SNOBOL4 patterns are not a regex engine. They are a universal grammar machine. The corpus includes mathematical oracles at every tier of the Chomsky hierarchy:

Tier	Oracle language	All backends
Type 3 — Regular	`(a\|b)abb`, `ab*`, `{x^2n}`	✅
Type 2 — Context-free	`{a^n b^n}`, palindromes, Dyck language	✅
Type 1 — Context-sensitive	`{a^n b^n c^n}`	✅
Type 0 — Turing	`{w#w}` copy language	✅

These are proven results, not empirical approximations. A backend either computes the correct answer or it does not.

Repository Layout

src/
  frontend/
    snobol4/          SNOBOL4/SPITBOL lexer + parser → AST + IR
    snocone/          Snocone frontend (SC language, ~10 source files)
    rebus/            Rebus transpiler
    icon/             Icon frontend — ASM + JVM
    prolog/           Prolog frontend — ASM + JVM
  backend/
    c/                Portable C emitter (emit_byrd.c 2,709 lines · emit.c 2,220 lines)
    x64/              x86-64 NASM emitter (emit_byrd_asm.c 4,159 lines)
    jvm/              JVM Jasmin emitter (emit_byrd_jvm.c 4,051 lines · jasmin.jar)
    net/              .NET CIL emitter (emit_byrd_net.c 1,934 lines)
  driver/
    main.c            scrip-cc entry point — flag dispatch
  runtime/
    asm/              NASM macro library + runtime helpers
test/
  crosscheck/         106-program corpus + .ref oracle outputs
  sprint_asm/         ASM regression suite
  jvm_j3/             JVM sprint J3 smoke tests
  rebus/              Rebus round-trip tests
  smoke/              Quick sanity tests
artifacts/
  asm/
    beauty_prog.s     beauty.sno → x86-64 ASM (tracked canonical output)
    samples/
      roman.s         roman.sno → x86-64 ASM
      wordcount.s     wordcount.sno → x86-64 ASM
  jvm/                hello_prog.j · roman.j · wordcount.j
  net/                hello_prog.il
  c/                  Canonical C outputs

The Five-Way Monitor

Active on the asm-backend branch: a parallel differential monitor that runs the same SNOBOL4 program through all five participants simultaneously and compares trace streams event-by-event via named FIFOs.

#	Participant	Role
1	CSNOBOL4 2.3.3	Primary oracle
2	SPITBOL x64 4.0f	Secondary oracle
3	SCRIP ASM backend	Compiled target
4	SCRIP JVM backend	Compiled target
5	SCRIP NET backend	Compiled target

monitor_ipc.so — a LOAD'd C shared library — writes trace events to a per-participant named FIFO, bypassing stdio entirely. The collector reads all five FIFOs in parallel. The first line where any participant diverges from the oracle is the exact statement, variable, and value where the bug fires. No bisecting. No guessing.

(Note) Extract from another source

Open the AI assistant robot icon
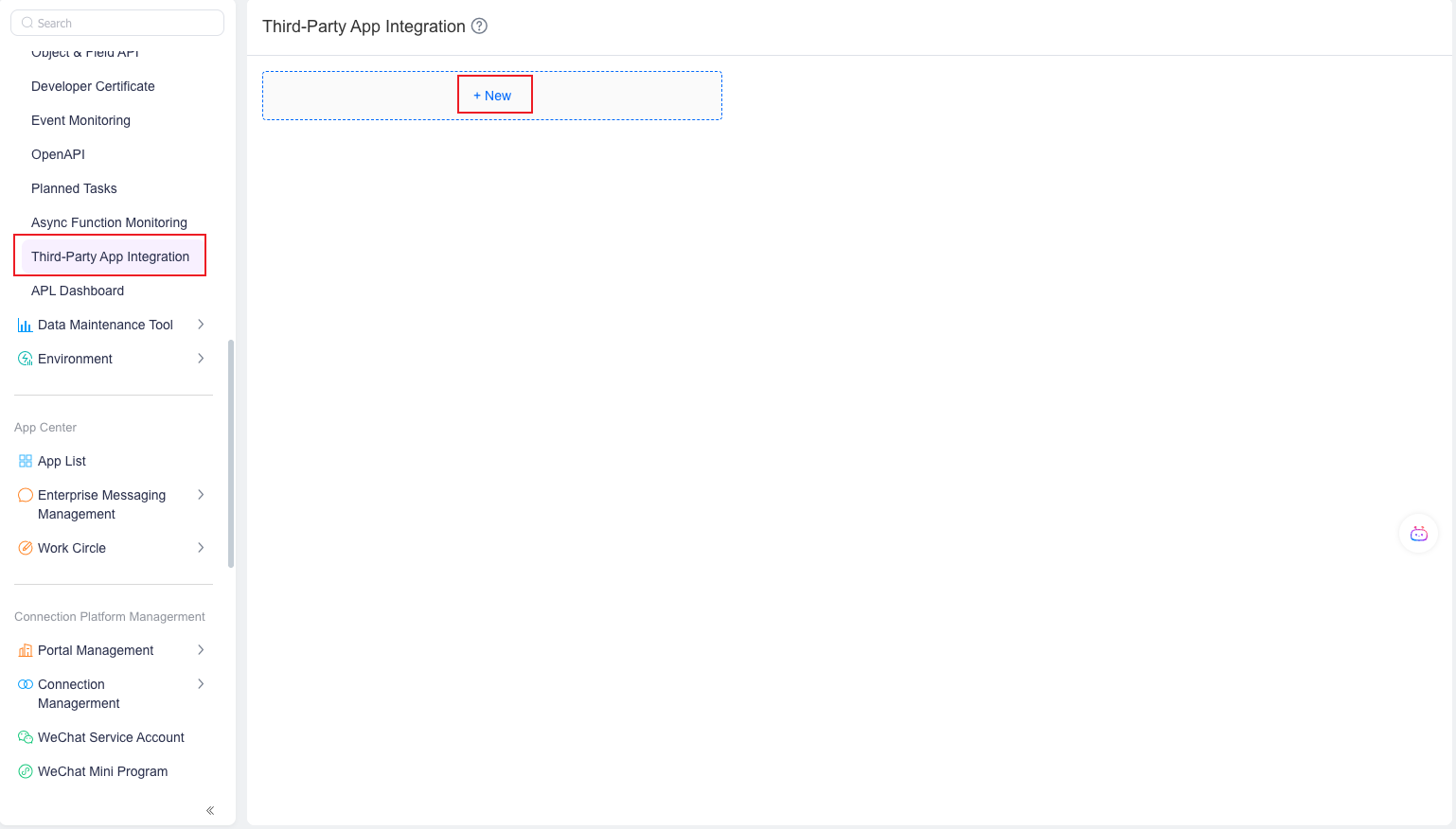The image size is (1456, 829). 1418,533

Status (2026-03-21): CSNOBOL4 ✅ · SPITBOL ✅ · ASM ✅ working in isolation. JVM OUTPUT fast-path hook and NET emitter hook in progress — M-MONITOR-IPC-5WAY next.

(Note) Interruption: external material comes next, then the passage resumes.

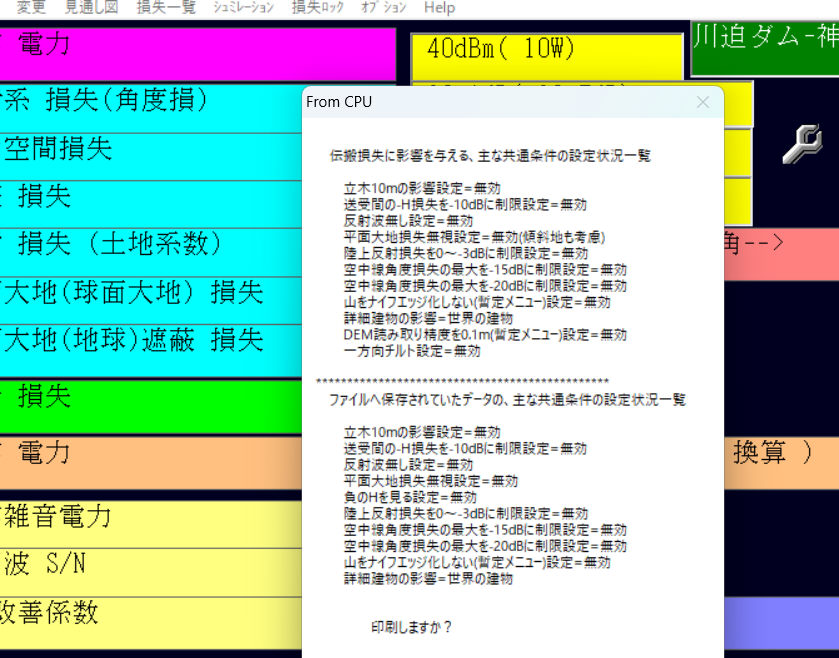Open the Help menu
Image resolution: width=839 pixels, height=658 pixels.
pos(439,7)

JavaScript Backend (In Progress — SJ-6)

-js produces a Node.js module runnable with node prog.js.

# JS backend
./scrip-cc -js program.sno -o prog.js
SNO_RUNTIME=src/runtime/js/sno_runtime.js node prog.js

Status: SJ-6 · feat suite 14/17 PASS · emit-diff 1286/0

Feature	Status
Arithmetic, strings, control flow	✅
Pattern matching (LIT/ANY/SPAN/BREAK/ARB/ARBNO/BAL/…)	✅
Immediate capture (`$`) / conditional capture (`.`)	✅
Hello suite (hello, literals, INTEGER, UCASE, REMDR)	✅ 4/4
User-defined functions / DEFINE	🔧 SJ-7
INPUT line buffering	🔧 SJ-7
`run_invariants.sh` wiring	🔧 SJ-7

Pattern Engine — `sno_engine.js`

The JS pattern runtime (src/runtime/js/sno_engine.js, 532 lines) is an iterative frame-based engine modelled after the Clojure implementation in snobol4jvm. Frame state uses Greek variable names matching the Clojure source:

Frame ζ = [Σ, Δ, σ, δ, Π, φ, Ψ]
  Σ/Δ — subject string + cursor on entry
  σ/δ — subject string + current cursor
  Π   — current pattern node
  φ   — child index (ALT/SEQ) or retry state
  Ψ   — parent frame stack
Ω     — backtrack stack
α     — current action signal (:proceed/:succeed/:fail/:recede)
λ     — current node type tag

Frames are immutable plain JS arrays — transitions create new arrays, old ones are GC'd. No memcpy, no snapshot/restore, no arena. The GC is the stack allocator.

Benchmark: SCRIP vs spipatjs

Head-to-head against Phil Budne's spipatjs (3,090 lines, GNAT PE node-graph model) — same Node.js v22 process, same JIT warmup, 20,000 iterations each. SCRIP wins all 8 benchmarks.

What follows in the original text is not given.